For me the winner just might be it's chronological successor, In My Lifetime. At the time it was released, I was not alone in thinking Hov had hit a Sophomore slump. (Jay-Z himself conceded to The Source the album was disappointment on the eve of Hard Knock Life) But it has aged incredibly well. The balance isn't so much in juggling street singles and pop as he did pretty masterfully on Hard Knock Life and The Blueprint, a majority of the album warrants a video. The balance comes in the singles themselves. The witty "A Million and One Questions" might be his best work with Primo, "Streets is Watching" and "The City Is Mine" are glossy Usual Suspects stylized Goines dramas but Jay carries both and they're classics of their genre. "I Know What Girls Like" and "(Always be my) Sunshine" are two of Jay's worst songs that aren't on BP 2 but they're more than balanced by one of his best pimp anthems "Who you wit 2" and the slick "Imaginary Player".

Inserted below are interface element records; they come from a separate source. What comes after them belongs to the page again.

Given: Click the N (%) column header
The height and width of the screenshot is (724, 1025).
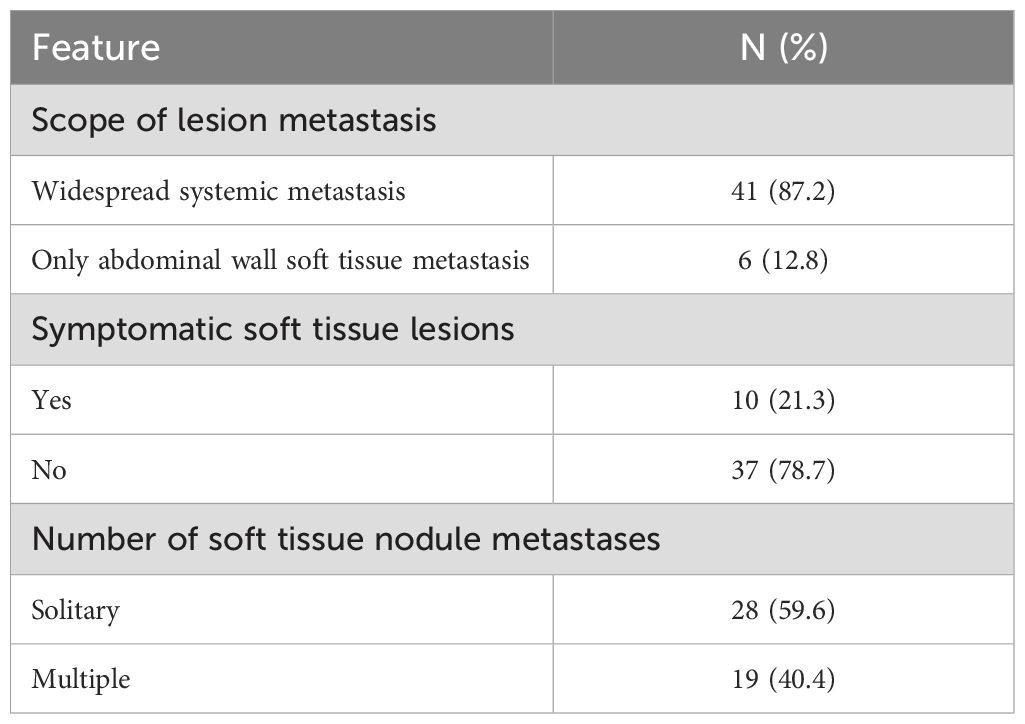Looking at the screenshot, I should click(784, 48).
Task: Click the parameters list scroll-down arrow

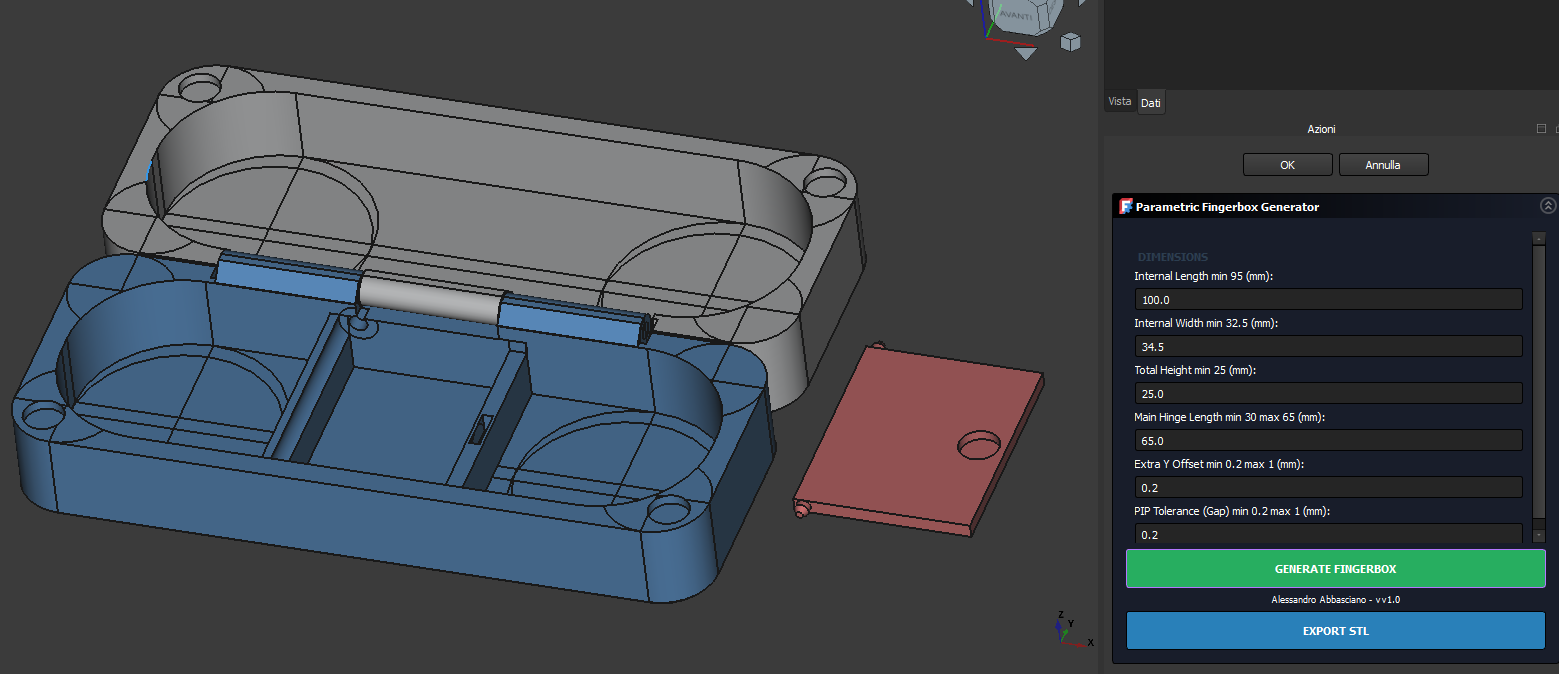Action: [x=1539, y=536]
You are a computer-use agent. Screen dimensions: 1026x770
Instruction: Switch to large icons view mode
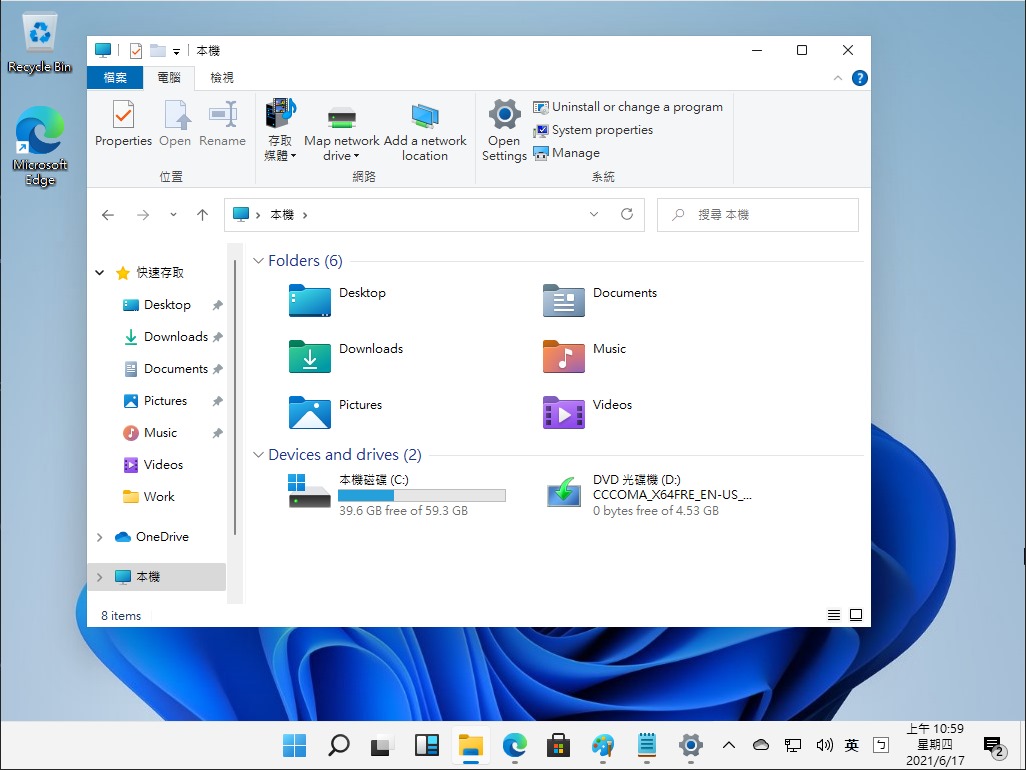point(856,615)
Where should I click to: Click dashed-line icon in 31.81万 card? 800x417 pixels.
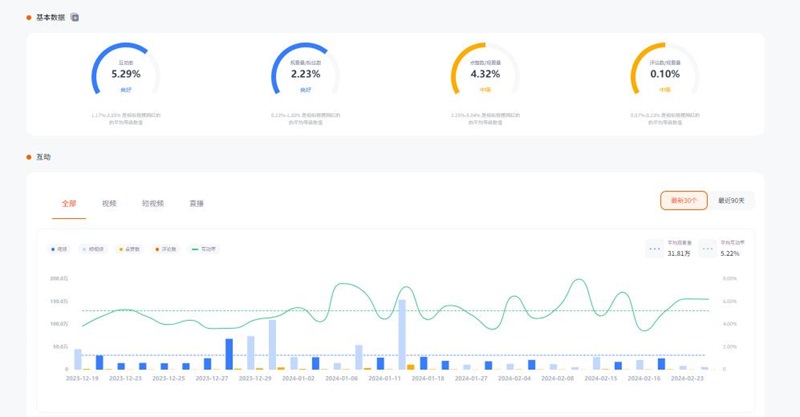655,248
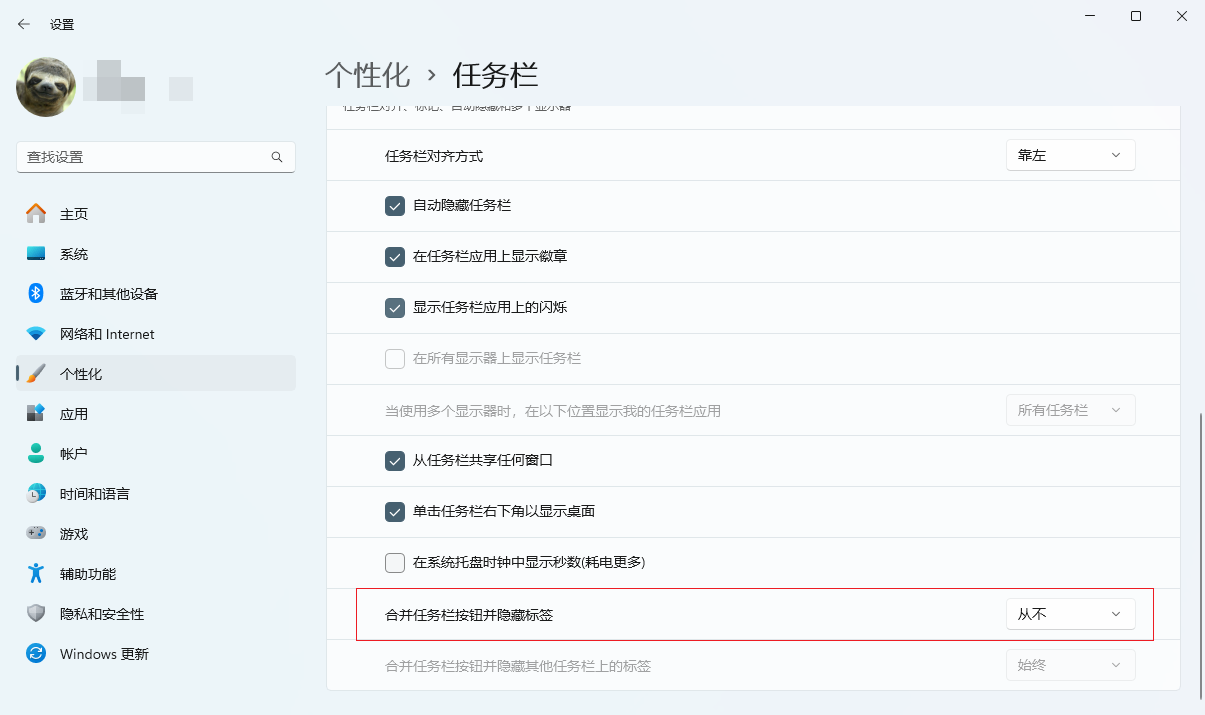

But it's his hood concessions "Where I'm from", "Face Off", "Real Niggas" and today's feature "You Must Love Me" that make this album my favorite to dust off every few months and burn through. It's some of Jay's best writing, a lofty sentiment for an artist so consistent and prolific. "You Must Love Me" was his first, and best introspective song, taking three difficult anecdotes from his life and writing to theme, a model he invented here and would revisit many times. "You Must Love Me" feels raw, is detailed in a way "Song Cry" and his contribution to "This Can't Be Life" aren't. The song carries a self admonishment, an admission of guilt that separates it from the others. There's still the obvious, self serving wailing Jay has always practiced, even when in the wrong he wins the shoot-out and has the girl who's willing to play mule, but he's doing his best job explaining his remorse, where he fucked up exactly. There are so many moments, particularly in the vignette dedicated to the mentor he faces off with. The verse has an immediacy, he puts us in his shoes and head ("High off, more than weed") in ways he'd never accomplished before and has not since. It's drama that doesn't feel forced or contrived and gives this great album the send off it deserves.